Electron Dynamics in Slowly Varying Antiferromagnetic Texture

TL;DR

This paper develops a non-Abelian gauge theory to describe conduction electron dynamics in antiferromagnetic materials with slowly varying spin textures, revealing spin-dependent orbital behavior and novel gauge field effects.

Contribution

It introduces a non-Abelian gauge framework for AFM electron dynamics, highlighting differences from FM systems and identifying new emergent gauge fields.

Findings

Electron spin does not follow the background texture in AFM, even adiabatically.

Two emergent gauge fields influence the orbital dynamics, including a novel anomalous velocity.

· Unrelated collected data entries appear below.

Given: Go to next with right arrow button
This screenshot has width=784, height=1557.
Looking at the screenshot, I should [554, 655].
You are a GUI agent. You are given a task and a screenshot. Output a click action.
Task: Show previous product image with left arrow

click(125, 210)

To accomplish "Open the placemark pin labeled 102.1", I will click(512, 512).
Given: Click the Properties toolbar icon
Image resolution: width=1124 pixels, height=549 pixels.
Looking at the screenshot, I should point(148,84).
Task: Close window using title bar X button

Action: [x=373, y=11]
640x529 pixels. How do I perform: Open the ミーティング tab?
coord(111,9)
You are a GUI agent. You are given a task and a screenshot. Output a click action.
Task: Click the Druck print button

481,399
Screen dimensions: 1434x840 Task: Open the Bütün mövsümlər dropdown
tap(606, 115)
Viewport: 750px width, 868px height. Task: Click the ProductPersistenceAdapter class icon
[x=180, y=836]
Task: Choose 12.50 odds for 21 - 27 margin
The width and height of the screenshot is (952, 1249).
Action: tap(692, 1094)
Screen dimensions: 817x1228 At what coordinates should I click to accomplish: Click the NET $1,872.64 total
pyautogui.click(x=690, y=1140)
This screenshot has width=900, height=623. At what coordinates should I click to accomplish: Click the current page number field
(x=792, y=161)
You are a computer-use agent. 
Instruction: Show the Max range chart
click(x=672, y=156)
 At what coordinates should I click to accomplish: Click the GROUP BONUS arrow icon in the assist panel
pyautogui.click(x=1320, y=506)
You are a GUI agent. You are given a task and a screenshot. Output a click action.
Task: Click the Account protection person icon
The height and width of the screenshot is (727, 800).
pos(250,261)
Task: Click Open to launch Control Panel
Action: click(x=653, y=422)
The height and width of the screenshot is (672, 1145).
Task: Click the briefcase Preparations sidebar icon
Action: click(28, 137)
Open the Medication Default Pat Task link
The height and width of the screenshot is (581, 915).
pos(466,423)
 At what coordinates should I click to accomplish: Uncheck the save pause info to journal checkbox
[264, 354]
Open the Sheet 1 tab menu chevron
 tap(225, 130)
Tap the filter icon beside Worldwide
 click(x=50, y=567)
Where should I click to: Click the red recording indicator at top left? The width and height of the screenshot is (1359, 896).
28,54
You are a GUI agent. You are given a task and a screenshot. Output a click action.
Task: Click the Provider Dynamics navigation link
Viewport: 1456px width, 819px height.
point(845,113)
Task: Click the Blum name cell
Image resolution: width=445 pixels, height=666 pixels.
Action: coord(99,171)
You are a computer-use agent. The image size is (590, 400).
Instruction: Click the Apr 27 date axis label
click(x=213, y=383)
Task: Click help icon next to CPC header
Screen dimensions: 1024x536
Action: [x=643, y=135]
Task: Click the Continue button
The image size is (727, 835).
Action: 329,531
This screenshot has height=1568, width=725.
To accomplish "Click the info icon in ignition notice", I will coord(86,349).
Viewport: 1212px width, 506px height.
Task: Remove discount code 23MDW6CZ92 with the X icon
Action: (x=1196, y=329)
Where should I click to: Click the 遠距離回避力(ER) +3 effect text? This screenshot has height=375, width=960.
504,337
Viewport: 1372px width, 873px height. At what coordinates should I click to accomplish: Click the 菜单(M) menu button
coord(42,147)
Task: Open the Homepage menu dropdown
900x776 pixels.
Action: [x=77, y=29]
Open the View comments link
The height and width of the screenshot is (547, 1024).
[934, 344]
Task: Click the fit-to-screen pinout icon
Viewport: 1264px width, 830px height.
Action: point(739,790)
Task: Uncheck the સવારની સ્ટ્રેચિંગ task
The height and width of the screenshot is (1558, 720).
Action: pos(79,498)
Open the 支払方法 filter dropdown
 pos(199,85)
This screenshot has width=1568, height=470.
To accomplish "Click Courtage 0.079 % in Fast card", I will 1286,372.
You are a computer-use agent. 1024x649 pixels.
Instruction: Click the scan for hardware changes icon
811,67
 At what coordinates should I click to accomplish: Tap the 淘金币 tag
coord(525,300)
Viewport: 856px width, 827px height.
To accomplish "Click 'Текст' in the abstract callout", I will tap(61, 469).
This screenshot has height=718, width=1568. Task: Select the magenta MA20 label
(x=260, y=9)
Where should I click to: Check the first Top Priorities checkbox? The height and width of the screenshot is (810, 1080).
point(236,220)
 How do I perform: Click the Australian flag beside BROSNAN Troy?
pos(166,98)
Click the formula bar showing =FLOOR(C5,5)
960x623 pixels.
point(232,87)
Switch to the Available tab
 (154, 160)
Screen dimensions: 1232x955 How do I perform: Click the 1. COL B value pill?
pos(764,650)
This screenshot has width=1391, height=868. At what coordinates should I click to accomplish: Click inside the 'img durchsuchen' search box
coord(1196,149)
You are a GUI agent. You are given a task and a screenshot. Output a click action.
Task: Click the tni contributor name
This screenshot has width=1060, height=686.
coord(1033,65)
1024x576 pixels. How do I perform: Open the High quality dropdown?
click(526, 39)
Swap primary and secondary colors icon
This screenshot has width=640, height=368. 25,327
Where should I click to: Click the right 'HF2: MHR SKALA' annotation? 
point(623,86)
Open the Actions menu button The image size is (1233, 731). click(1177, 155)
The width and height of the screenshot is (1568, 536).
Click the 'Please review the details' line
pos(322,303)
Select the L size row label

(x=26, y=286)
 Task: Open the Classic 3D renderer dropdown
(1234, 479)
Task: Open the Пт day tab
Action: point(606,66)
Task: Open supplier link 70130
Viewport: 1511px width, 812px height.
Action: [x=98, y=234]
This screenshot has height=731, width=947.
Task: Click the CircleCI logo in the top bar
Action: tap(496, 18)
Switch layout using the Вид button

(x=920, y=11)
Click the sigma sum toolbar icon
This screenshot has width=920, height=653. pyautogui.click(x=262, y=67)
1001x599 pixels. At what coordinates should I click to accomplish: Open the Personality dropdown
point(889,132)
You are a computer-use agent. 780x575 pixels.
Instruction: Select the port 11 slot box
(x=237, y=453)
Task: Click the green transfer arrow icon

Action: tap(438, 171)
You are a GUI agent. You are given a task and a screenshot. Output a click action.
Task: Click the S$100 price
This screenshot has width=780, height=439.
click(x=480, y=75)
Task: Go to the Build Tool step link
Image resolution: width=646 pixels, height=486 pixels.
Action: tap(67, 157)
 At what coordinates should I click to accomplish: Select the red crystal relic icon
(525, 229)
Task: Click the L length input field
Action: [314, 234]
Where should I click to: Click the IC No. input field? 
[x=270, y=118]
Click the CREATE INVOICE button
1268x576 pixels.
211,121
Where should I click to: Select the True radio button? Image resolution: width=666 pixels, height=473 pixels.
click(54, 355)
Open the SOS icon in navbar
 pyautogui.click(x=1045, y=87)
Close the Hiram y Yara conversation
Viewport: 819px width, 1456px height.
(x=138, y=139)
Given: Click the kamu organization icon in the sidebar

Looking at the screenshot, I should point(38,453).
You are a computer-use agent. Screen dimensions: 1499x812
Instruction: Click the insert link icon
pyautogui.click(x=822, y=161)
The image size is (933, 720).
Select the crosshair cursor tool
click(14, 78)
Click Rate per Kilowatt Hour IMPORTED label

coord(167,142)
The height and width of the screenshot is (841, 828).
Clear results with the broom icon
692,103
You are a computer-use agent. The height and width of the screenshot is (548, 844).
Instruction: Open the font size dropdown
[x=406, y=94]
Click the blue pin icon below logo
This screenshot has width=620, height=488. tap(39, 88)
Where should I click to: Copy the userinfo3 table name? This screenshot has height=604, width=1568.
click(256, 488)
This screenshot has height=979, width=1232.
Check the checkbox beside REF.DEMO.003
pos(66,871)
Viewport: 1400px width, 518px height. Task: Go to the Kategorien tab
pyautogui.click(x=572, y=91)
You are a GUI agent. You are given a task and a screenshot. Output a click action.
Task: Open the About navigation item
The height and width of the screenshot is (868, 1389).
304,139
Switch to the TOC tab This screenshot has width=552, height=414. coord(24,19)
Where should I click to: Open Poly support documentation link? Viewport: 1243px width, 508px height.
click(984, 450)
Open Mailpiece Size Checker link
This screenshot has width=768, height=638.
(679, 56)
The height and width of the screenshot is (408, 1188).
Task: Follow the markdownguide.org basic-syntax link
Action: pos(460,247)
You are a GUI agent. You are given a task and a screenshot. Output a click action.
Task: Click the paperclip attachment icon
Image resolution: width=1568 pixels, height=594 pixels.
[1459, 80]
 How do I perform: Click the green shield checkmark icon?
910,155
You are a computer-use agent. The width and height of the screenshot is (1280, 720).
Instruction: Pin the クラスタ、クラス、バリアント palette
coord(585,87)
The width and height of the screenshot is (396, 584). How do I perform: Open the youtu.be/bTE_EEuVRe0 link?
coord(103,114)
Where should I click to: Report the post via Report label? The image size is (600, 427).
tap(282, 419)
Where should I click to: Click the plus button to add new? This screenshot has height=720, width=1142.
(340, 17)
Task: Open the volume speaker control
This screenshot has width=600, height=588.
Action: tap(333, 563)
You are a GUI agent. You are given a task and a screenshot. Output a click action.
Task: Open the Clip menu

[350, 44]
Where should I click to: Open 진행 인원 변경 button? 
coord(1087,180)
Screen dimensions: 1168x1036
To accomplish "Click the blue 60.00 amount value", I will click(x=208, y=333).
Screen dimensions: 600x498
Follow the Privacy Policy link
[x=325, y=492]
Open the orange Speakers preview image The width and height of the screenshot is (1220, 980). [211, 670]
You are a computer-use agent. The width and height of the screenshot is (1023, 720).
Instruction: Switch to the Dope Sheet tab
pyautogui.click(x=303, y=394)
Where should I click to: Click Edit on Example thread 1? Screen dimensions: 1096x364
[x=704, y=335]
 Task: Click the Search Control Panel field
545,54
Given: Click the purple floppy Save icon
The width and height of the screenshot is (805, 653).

Distinctive spin dynamics are demonstrated through illustrative examples.

Abstract

Effective dynamics of conduction electrons in antiferromagnetic (AFM) materials with slowly varying spin texture is developed via non-Abelian gauge theory. Quite different from the ferromagnetic (FM) case, the spin of a conduction electron does not follow the background texture even in the adiabatic limit due to the accumulation of a SU(2) non-Abelian Berry phase. Correspondingly, it is found that the orbital dynamics becomes spin-dependent and is affected by two emergent gauge fields. While one of them is the non-Abelian generalization of what has been discovered in FM systems, the other leads to an anomalous velocity that has no FM counterpart. Two examples are provided to illustrate the distinctive spin dynamics of a conduction electron.